One of the bonuses—and drawbacks—of a citizen Legislature made up of part-timers is that the lawmakers bring real-world expertise, but also their own financial interests, to Salem.
Senate Bill 28 would require private insurers to pay independent primary care providers, such as pediatricians and internists, the highest rate their counterparts who work for hospitals receive—a substantial, although as yet unquantified, bump.
WHO BENEFITS?
The bill’s chief sponsor, state Sen. Lisa Reynolds (D-Oak Hills), is a pediatrician and part owner of The Children’s Clinic in Southwest Portland. She estimates she and somewhere in the neighborhood of 1,500 other independent primary care providers in Oregon would get 20% to 30% more for routine office visits from patients with private insurance.
WHO ELSE BENEFITS?
After introducing her bill at an April 3 hearing, Reynolds amended it for an April 8 work session. That amendment removed a large segment of potential payers from the bill: members of the Oregon Educators Benefit Board and the Public Employees’ Benefit Board. Those two groups include about 300,000 people but because of the April 8 amendment, they would not be subject to higher premiums.
WHAT’S THE PROBLEM?
Oregon’s government ethics law prohibits every public official “from using or attempting to use the position held as a public official to obtain a financial benefit.” As a pediatrician and part owner of her practice, Reynolds would benefit directly from SB 28.
At an April 8 hearing, she said: “I’m trying to save my practice and other independent practices, which we know are cost-effective ways to provide primary care.” In a subsequent interview, she said she might have been “hyperbolic,” but added that “if [SB 28] passes, it will be enormously helpful to my partners.”
Reynolds said she neither sought guidance from the Oregon Government Ethics Commission (which offers advice to public officials) before introducing the bill nor disclosed a potential conflict of interest after introducing it. (When faced with a real or potential conflict, Senate rules call for members to disclose, then vote anyway.) Reynolds said she’s willing to do both—seek OGEC advice and declare a potential conflict.
As for exempting OEBB and PEBB, Reynolds says she chose expedience. Including them would have meant a multimillion-dollar expenditure from the state budget, adding time and difficulty to passage as well as possible opposition from the public employee unions. “I don’t have the appetite to ask the state to do this,” Reynolds says.
WHO CARES?
As Oregon Public Broadcasting has reported, SB 28 has received little public scrutiny or debate as it emerged relatively late in the session. Three health insurers—Moda, Regence Blue Cross, and PacificSource—testified against the amended bill, noting that people with commercial insurance (except for public employees) would pay more. They also questioned whether hospital prices are the right benchmark.
“We have significant concerns with paying [independent providers] based on hospital prices, which are often inflated and well above market rates for other providers.”
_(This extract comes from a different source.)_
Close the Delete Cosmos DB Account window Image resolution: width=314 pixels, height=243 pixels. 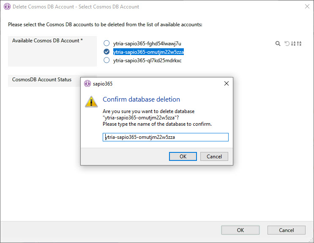click(x=306, y=7)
Sen. Cedric Hayden (R-Roseburg), a dentist well versed in insurance reimbursement who serves with Reynolds on the Senate Health Care Committee, told the Oregon Journalism Project he was surprised Reynolds introduced a bill that would benefit her personally. “I thought the optics were pretty bold,” he says.
Hayden adds that he’s sympathetic to the plight of independent providers, but notes hospitals must serve all comers, including those on Medicaid or who have no insurance. Independent providers can reject such patients, leading to what Hayden calls “cherry picking.” He voted against the bill, which nonetheless advanced to the Joint Committee on Ways and Means.
Reynolds says Hayden’s point about cherry picking is valid. “I’d love to add a requirement that to qualify, practitioners have to take at least 10% Medicaid patients,” she says.
This story was produced by the Oregon Journalism Project, a nonprofit newsroom covering the state.